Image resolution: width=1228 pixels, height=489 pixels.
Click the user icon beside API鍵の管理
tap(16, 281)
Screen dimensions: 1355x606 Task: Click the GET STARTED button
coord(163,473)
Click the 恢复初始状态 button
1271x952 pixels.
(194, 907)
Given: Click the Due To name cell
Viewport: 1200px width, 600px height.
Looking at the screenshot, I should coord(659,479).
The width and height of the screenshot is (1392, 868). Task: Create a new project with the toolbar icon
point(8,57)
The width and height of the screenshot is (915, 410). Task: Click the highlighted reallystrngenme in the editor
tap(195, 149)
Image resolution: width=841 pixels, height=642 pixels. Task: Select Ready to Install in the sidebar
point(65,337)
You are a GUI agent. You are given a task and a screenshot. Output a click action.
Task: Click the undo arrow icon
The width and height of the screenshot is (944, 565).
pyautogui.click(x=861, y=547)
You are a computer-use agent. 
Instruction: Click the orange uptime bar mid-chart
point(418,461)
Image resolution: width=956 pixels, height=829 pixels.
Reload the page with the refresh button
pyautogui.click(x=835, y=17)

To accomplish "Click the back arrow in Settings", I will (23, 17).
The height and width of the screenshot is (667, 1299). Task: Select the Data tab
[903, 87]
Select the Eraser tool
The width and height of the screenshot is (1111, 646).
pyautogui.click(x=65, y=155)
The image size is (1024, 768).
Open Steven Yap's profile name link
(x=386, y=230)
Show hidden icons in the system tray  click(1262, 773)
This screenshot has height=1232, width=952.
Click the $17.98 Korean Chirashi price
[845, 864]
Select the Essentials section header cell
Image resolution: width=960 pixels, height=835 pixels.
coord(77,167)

Exercise ▸
Write out all of the records above again, putting "Goal:" in place of every "Task:" and changing nothing else.

Solved problem ▸
Image resolution: width=1228 pixels, height=489 pixels.
Click the user icon beside API鍵の管理
tap(16, 281)
Screen dimensions: 1355x606 Goal: Click the GET STARTED button
coord(163,473)
Click the 恢复初始状态 button
1271x952 pixels.
(194, 907)
Given: Click the Due To name cell
Viewport: 1200px width, 600px height.
Looking at the screenshot, I should coord(659,479).
The width and height of the screenshot is (1392, 868). Goal: Create a new project with the toolbar icon
point(8,57)
The width and height of the screenshot is (915, 410). Goal: Click the highlighted reallystrngenme in the editor
tap(195, 149)
Image resolution: width=841 pixels, height=642 pixels. Goal: Select Ready to Install in the sidebar
point(65,337)
You are a GUI agent. You are given a task and a screenshot. Output a click action.
Goal: Click the undo arrow icon
The width and height of the screenshot is (944, 565).
pyautogui.click(x=861, y=547)
You are a computer-use agent. 
Instruction: Click the orange uptime bar mid-chart
point(418,461)
Image resolution: width=956 pixels, height=829 pixels.
Reload the page with the refresh button
pyautogui.click(x=835, y=17)

To accomplish "Click the back arrow in Settings", I will (23, 17).
The height and width of the screenshot is (667, 1299). Goal: Select the Data tab
[903, 87]
Select the Eraser tool
The width and height of the screenshot is (1111, 646).
pyautogui.click(x=65, y=155)
The image size is (1024, 768).
Open Steven Yap's profile name link
(x=386, y=230)
Show hidden icons in the system tray  click(1262, 773)
This screenshot has height=1232, width=952.
Click the $17.98 Korean Chirashi price
[845, 864]
Select the Essentials section header cell
Image resolution: width=960 pixels, height=835 pixels.
coord(77,167)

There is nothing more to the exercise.